### Stored data entries
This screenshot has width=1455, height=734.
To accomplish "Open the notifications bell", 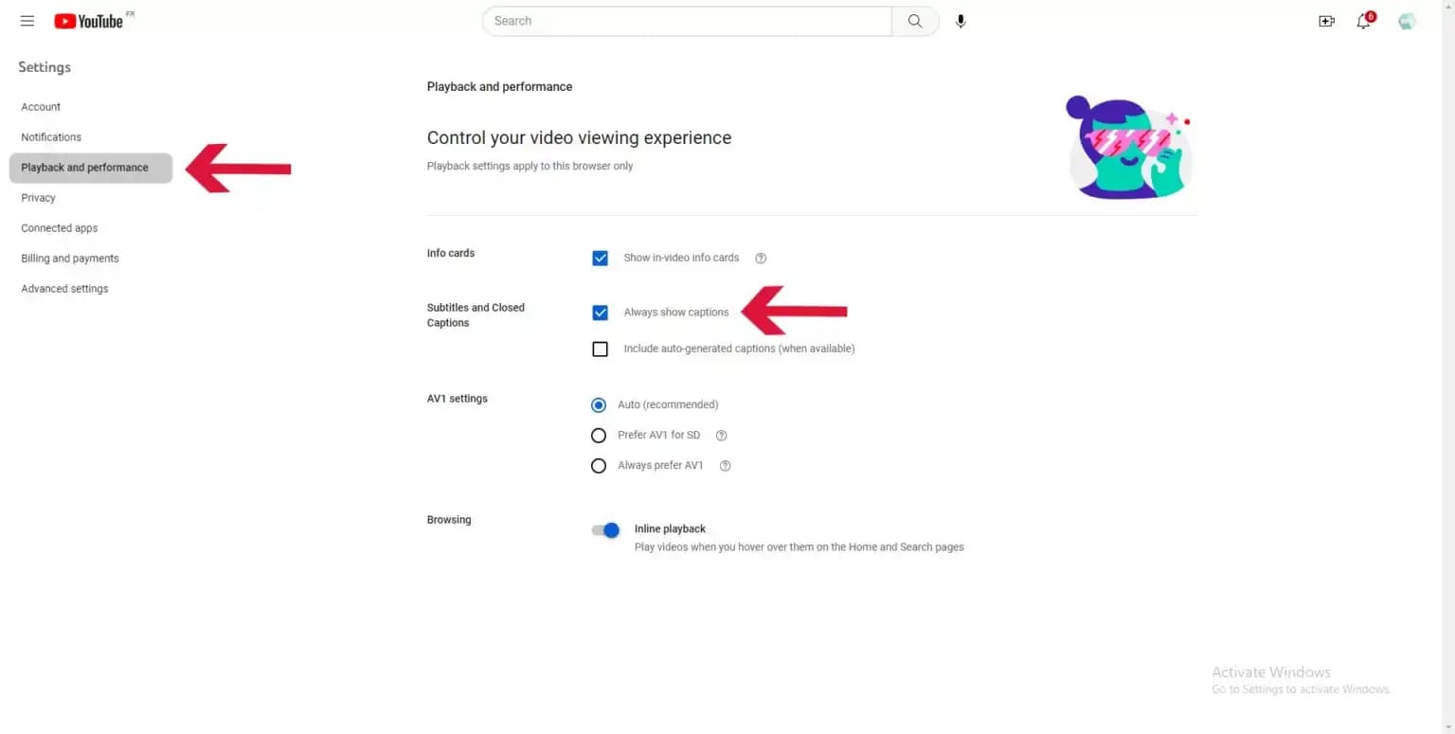I will [x=1364, y=21].
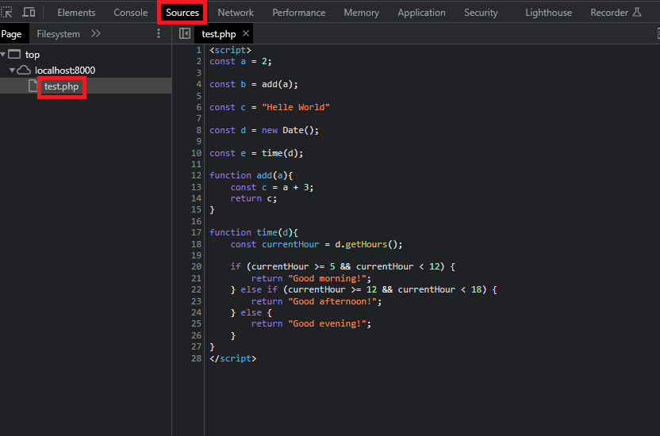The height and width of the screenshot is (436, 660).
Task: Click the cloud icon beside localhost:8000
Action: pos(24,71)
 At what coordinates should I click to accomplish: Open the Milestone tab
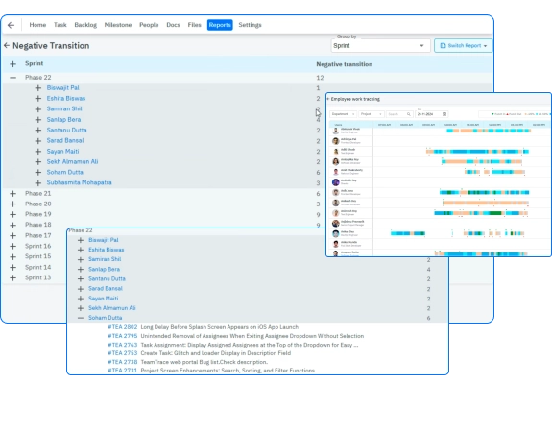[x=118, y=25]
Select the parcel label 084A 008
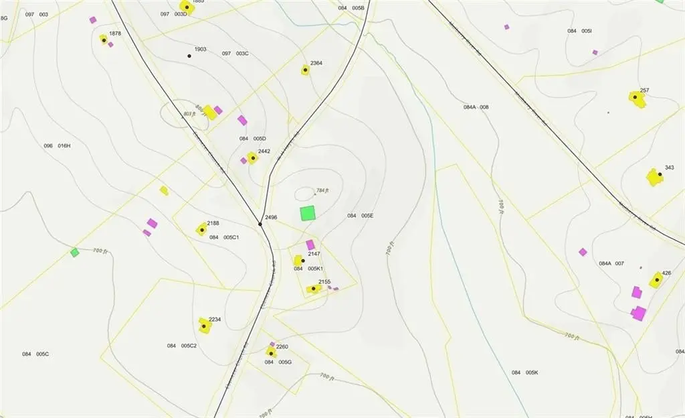This screenshot has width=685, height=418. coord(476,107)
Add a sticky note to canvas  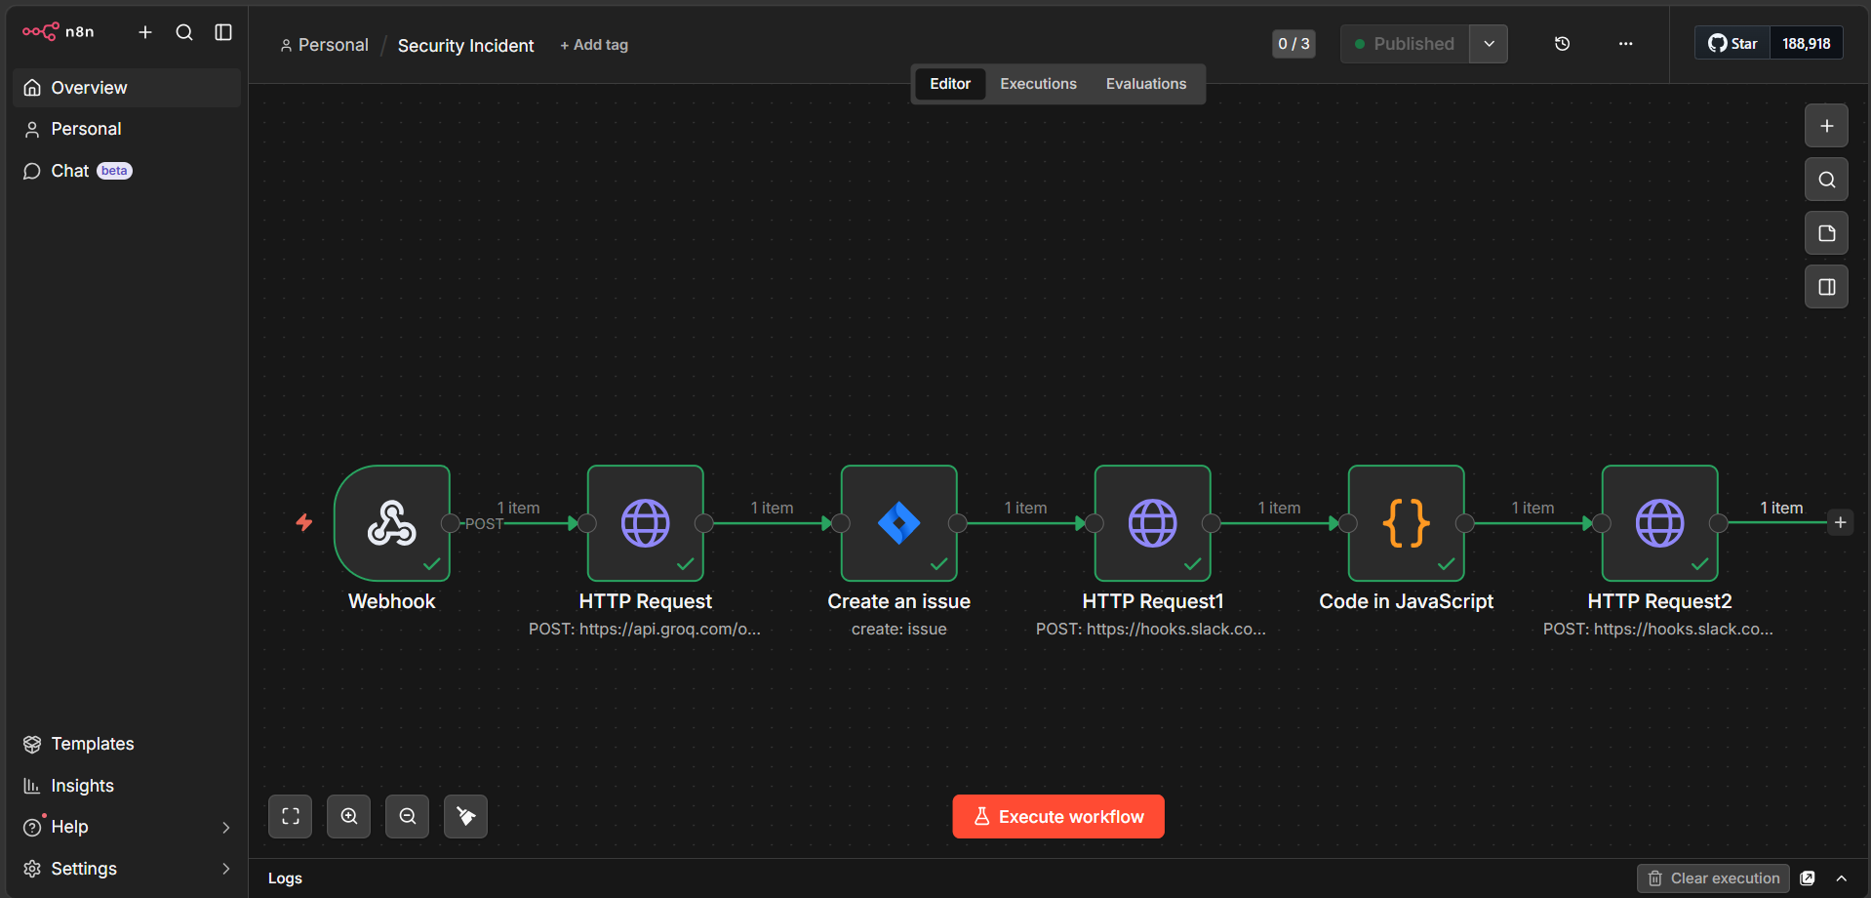coord(1827,233)
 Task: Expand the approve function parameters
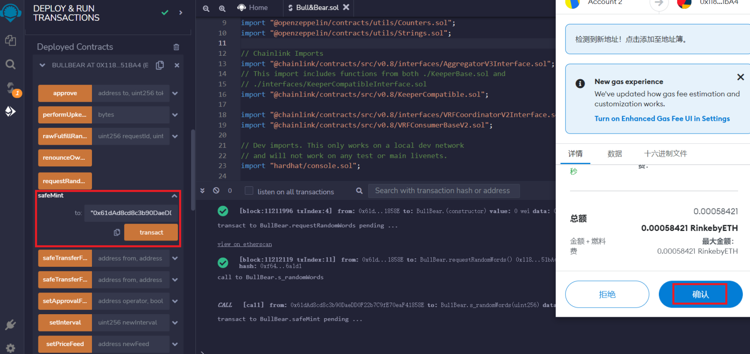point(175,93)

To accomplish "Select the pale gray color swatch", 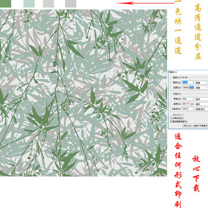I will 49,3.
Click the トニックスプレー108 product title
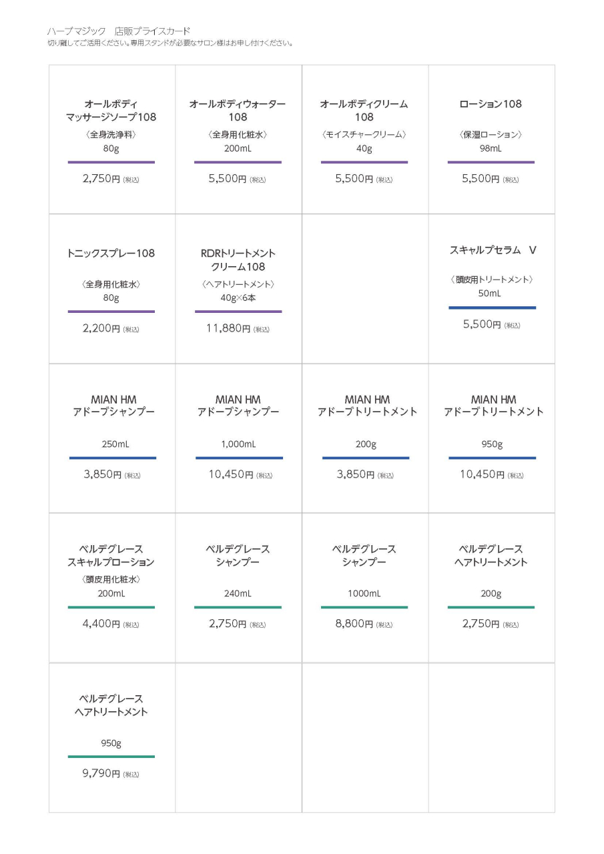The image size is (604, 854). click(x=111, y=254)
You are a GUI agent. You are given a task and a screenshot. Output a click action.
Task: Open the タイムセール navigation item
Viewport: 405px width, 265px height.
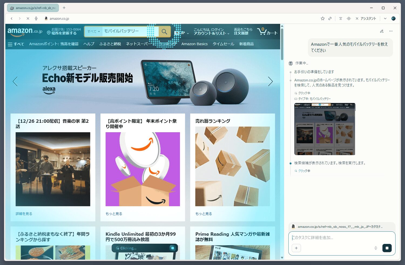click(223, 44)
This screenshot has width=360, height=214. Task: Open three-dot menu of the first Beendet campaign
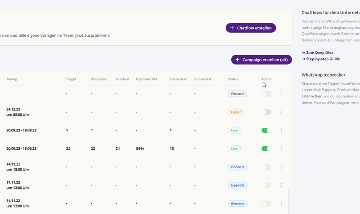(281, 167)
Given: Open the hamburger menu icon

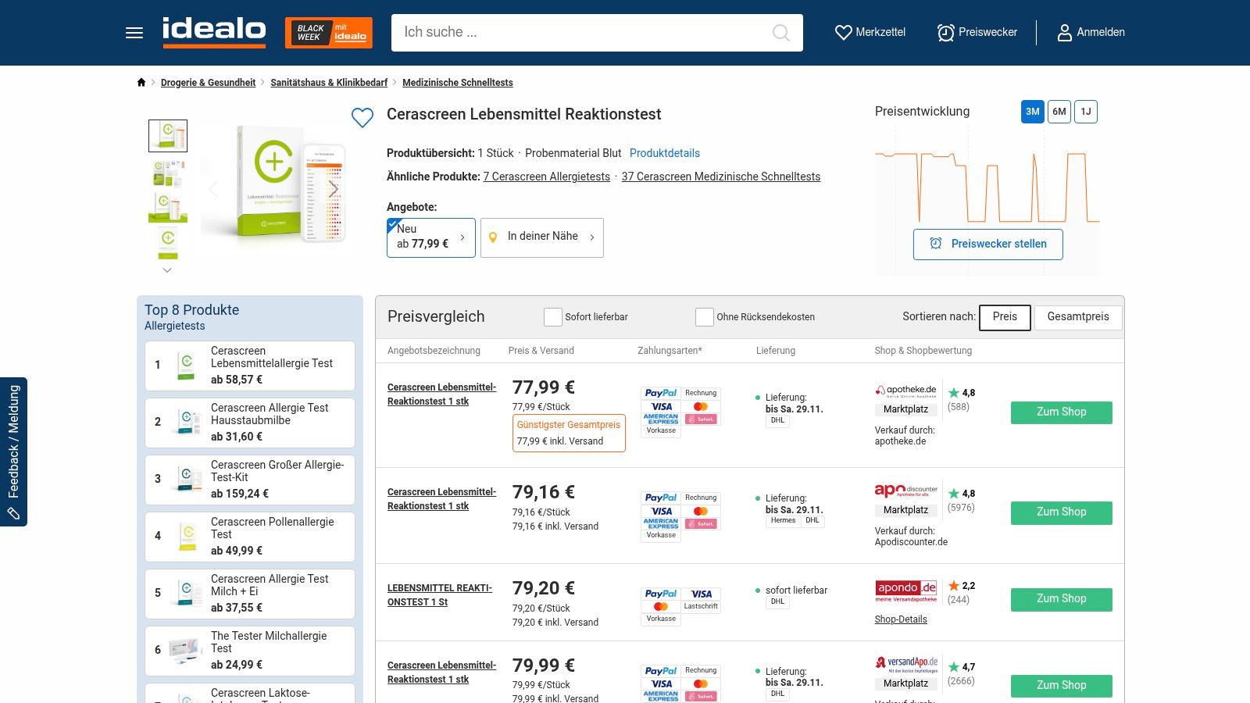Looking at the screenshot, I should click(134, 33).
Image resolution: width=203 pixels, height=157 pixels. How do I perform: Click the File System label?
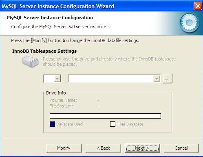point(61,106)
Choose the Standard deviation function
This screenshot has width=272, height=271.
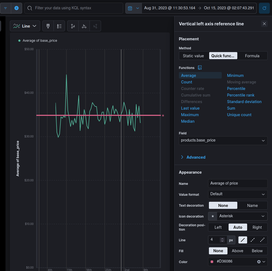click(x=244, y=102)
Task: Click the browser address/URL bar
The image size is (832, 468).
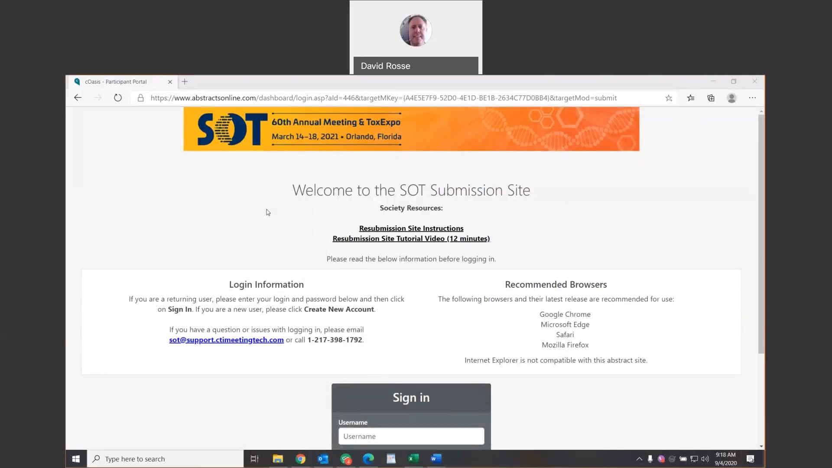Action: [x=383, y=98]
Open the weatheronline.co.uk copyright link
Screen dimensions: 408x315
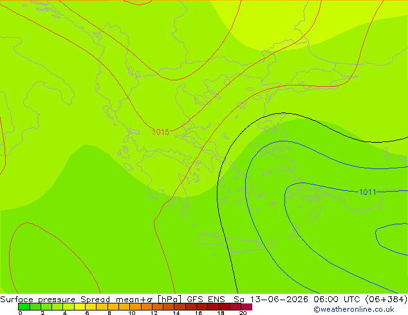pyautogui.click(x=353, y=309)
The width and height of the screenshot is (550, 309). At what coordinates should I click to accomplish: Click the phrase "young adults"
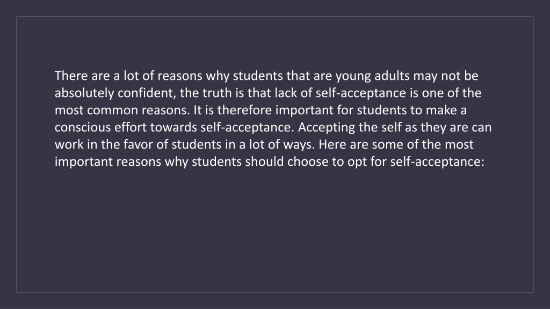[373, 76]
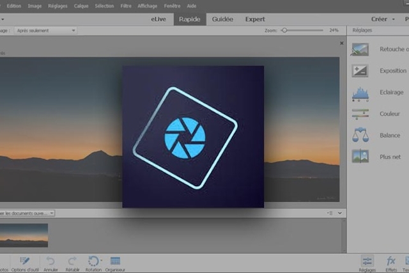The image size is (409, 273).
Task: Select the Exposition adjustment icon
Action: [x=360, y=71]
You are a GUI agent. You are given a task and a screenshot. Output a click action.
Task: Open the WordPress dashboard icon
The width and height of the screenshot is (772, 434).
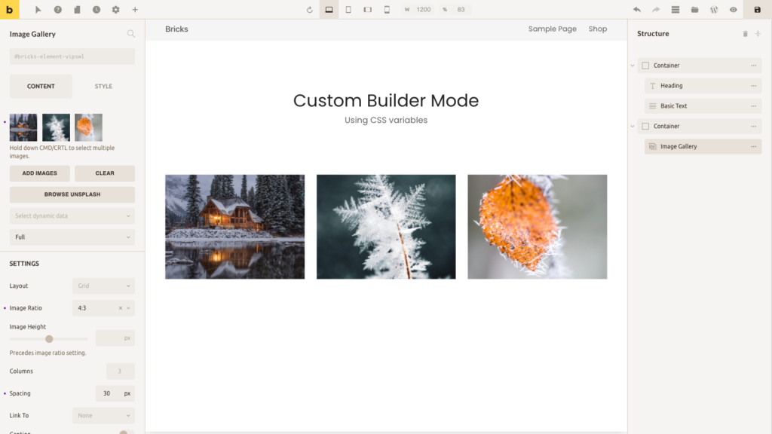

### Requirement
From the line with "The image size is (832, 468)." to the last line above, restate each line word for word, but skip the pictures.

### Answer area
The image size is (832, 468).
Action: [x=383, y=98]
Open the weatheronline.co.uk copyright link
Screen dimensions: 408x315
pyautogui.click(x=353, y=309)
The width and height of the screenshot is (550, 309). At what coordinates should I click to accomplish: Click the phrase "young adults"
[373, 76]
The image size is (409, 273).
Task: Select the Exposition adjustment icon
Action: [x=360, y=71]
You are a GUI agent. You are given a task and a screenshot. Output a click action.
Task: Open the WordPress dashboard icon
The width and height of the screenshot is (772, 434).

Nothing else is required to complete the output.